- ACTIVITY: Set out exactly, line by line, the stretch of data below that begins at the line containing "2025 thali kayiru matrum naal (647, 856)" and ends at the line containing "தாலி கயிறு மாற்ற (648, 1564)", with both ends kept.

─── STORED DATA

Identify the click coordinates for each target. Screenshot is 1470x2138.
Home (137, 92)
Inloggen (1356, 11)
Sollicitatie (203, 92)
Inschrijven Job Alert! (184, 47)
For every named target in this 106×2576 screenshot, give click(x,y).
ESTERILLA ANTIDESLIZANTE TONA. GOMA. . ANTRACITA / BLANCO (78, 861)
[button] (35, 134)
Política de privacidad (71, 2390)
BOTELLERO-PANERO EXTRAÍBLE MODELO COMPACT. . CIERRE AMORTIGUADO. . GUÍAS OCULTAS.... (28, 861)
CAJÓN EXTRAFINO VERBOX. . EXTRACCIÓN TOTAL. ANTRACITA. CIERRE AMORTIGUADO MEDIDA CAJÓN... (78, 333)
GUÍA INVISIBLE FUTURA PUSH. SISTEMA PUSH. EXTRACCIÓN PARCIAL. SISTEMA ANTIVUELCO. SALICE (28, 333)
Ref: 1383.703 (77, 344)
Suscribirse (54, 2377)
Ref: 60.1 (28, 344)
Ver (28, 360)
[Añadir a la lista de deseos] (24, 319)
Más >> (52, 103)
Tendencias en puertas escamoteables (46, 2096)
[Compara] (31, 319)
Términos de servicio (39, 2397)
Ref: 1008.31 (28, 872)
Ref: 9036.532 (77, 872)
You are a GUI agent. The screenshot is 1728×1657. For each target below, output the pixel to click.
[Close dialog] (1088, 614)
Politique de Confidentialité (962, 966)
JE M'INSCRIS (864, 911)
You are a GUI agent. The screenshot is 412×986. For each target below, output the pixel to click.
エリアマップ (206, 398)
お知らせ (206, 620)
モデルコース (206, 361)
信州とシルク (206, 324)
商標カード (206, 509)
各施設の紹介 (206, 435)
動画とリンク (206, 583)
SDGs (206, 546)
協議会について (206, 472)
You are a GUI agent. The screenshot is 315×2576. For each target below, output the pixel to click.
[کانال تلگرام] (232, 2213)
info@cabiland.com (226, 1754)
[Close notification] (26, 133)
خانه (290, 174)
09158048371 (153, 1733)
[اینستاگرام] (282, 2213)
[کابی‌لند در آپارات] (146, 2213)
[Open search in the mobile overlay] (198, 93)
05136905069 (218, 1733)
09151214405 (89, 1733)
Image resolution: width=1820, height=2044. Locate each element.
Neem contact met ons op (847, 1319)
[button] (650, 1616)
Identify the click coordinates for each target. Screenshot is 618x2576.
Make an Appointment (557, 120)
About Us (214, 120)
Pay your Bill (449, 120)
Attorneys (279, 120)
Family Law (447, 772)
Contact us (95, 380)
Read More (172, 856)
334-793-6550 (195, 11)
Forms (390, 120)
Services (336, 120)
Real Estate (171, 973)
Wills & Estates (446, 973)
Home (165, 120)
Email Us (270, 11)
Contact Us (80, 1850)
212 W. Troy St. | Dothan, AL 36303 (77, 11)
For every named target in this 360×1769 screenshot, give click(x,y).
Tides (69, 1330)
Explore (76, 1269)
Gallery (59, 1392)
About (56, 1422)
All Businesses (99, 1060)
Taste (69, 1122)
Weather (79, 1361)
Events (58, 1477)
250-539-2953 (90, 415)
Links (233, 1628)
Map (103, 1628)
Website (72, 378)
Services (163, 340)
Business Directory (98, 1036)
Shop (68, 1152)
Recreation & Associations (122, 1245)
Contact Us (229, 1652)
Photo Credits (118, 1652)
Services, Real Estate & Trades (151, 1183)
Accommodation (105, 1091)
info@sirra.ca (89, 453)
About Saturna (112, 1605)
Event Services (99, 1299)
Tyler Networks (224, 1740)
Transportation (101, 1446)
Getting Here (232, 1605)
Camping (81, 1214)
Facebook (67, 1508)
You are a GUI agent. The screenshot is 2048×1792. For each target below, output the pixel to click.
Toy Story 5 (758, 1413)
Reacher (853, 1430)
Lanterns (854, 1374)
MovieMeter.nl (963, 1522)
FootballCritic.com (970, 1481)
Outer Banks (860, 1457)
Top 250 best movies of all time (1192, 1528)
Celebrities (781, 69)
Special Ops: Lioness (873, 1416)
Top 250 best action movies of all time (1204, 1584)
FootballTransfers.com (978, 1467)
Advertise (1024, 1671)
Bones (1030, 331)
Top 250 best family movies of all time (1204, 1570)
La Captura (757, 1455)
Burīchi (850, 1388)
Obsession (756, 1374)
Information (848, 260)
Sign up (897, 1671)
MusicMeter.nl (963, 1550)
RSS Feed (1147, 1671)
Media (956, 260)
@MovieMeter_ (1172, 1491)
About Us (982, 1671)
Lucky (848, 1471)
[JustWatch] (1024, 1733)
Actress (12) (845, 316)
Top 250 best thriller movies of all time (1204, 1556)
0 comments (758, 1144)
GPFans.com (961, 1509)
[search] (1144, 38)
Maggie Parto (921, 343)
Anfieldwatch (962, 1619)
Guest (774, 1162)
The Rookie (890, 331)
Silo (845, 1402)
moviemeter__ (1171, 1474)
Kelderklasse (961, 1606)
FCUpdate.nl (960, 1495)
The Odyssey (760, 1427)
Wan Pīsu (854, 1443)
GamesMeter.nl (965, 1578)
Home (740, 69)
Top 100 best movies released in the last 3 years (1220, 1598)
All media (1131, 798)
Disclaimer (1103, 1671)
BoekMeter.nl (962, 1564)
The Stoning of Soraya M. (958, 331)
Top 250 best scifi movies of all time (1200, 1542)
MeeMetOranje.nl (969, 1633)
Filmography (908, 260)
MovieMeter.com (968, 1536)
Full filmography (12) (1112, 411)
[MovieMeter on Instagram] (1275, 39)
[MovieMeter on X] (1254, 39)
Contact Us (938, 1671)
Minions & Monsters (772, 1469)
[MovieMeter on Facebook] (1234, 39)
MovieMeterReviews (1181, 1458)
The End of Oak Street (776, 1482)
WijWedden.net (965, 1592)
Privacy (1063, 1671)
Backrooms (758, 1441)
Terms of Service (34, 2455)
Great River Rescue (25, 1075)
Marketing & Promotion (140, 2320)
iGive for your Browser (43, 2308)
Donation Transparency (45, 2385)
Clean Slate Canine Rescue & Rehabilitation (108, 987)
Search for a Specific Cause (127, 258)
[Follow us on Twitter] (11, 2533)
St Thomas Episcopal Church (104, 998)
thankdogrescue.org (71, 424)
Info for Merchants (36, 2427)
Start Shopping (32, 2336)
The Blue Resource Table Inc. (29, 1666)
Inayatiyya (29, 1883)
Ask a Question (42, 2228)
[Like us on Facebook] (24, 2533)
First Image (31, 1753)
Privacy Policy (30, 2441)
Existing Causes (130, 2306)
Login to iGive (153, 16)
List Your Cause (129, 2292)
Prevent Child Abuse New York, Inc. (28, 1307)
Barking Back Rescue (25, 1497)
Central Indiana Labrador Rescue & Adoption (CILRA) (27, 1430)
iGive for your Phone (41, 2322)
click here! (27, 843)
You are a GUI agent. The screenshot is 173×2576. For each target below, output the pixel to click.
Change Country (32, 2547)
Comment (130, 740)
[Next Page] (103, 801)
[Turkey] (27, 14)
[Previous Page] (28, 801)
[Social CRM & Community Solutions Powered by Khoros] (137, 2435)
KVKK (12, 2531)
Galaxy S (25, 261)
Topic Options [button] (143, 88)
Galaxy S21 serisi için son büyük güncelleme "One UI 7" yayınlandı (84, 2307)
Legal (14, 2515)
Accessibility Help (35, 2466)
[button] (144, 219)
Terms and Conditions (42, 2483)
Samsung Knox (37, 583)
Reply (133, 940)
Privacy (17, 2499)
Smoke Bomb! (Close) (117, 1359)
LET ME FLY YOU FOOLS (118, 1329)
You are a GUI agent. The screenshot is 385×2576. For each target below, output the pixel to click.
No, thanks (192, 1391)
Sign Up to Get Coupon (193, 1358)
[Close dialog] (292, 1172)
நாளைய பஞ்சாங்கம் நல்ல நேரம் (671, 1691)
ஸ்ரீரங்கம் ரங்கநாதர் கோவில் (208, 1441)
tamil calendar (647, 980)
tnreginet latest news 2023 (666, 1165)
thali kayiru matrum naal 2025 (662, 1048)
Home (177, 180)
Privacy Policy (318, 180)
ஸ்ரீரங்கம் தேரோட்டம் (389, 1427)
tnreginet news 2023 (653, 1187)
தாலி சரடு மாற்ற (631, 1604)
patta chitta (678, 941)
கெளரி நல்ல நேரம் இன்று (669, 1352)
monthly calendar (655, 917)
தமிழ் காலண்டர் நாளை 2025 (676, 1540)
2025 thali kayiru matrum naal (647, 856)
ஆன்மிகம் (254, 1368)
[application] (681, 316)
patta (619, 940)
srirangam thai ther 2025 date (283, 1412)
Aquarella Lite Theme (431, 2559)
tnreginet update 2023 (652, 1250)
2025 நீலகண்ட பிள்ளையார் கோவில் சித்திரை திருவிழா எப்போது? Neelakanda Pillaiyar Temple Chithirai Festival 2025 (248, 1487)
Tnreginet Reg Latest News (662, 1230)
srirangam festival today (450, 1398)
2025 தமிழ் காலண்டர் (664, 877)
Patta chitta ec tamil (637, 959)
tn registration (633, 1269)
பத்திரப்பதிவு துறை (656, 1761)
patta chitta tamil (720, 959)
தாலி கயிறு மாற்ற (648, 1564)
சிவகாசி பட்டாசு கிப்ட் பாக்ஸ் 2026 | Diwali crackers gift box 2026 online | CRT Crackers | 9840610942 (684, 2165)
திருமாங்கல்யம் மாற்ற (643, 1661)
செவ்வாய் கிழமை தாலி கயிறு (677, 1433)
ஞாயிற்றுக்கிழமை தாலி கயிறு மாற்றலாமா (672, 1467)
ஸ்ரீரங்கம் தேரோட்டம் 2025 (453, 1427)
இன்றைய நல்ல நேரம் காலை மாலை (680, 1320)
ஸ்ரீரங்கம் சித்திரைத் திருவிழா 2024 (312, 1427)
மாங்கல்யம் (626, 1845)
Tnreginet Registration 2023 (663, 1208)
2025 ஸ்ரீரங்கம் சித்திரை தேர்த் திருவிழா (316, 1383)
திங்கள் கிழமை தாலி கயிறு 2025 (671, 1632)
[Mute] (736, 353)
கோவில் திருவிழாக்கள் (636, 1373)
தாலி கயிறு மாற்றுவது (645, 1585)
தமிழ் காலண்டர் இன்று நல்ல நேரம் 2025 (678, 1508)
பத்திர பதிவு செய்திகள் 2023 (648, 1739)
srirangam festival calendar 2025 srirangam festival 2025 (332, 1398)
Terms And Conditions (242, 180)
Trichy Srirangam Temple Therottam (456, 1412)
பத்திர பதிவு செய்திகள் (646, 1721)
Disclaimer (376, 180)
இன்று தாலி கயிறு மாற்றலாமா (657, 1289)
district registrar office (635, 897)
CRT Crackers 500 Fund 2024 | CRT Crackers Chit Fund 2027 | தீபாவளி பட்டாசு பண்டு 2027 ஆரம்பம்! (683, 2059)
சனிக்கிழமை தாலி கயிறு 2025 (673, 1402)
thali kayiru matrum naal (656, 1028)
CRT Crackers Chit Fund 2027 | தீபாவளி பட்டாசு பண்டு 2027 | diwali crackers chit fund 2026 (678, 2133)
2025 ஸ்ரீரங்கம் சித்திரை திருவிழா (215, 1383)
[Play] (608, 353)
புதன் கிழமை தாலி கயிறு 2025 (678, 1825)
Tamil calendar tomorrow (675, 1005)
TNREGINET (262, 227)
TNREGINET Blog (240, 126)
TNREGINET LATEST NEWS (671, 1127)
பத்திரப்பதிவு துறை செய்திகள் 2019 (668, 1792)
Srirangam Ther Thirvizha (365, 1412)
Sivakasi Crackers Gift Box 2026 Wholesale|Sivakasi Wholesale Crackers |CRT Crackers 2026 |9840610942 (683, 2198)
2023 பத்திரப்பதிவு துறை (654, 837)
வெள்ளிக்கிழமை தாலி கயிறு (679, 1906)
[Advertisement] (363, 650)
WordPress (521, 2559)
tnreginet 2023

──────

- REPLY:
2025 thali kayiru matrum naal (647, 856)
ஆன்மிகம் (254, 1368)
[application] (681, 316)
patta (619, 940)
srirangam thai ther 2025 date (283, 1412)
Aquarella Lite Theme (431, 2559)
tnreginet update 2023 (652, 1250)
2025 நீலகண்ட பிள்ளையார் கோவில் சித்திரை திருவிழா எப்போது? Neelakanda Pillaiyar Temple Chithirai Festival 2025 (248, 1487)
Tnreginet Reg Latest News (662, 1230)
srirangam festival today (450, 1398)
2025 தமிழ் காலண்டர் (664, 877)
Patta chitta ec tamil (637, 959)
tn registration (633, 1269)
பத்திரப்பதிவு துறை (656, 1761)
patta chitta tamil (720, 959)
தாலி கயிறு மாற்ற (648, 1564)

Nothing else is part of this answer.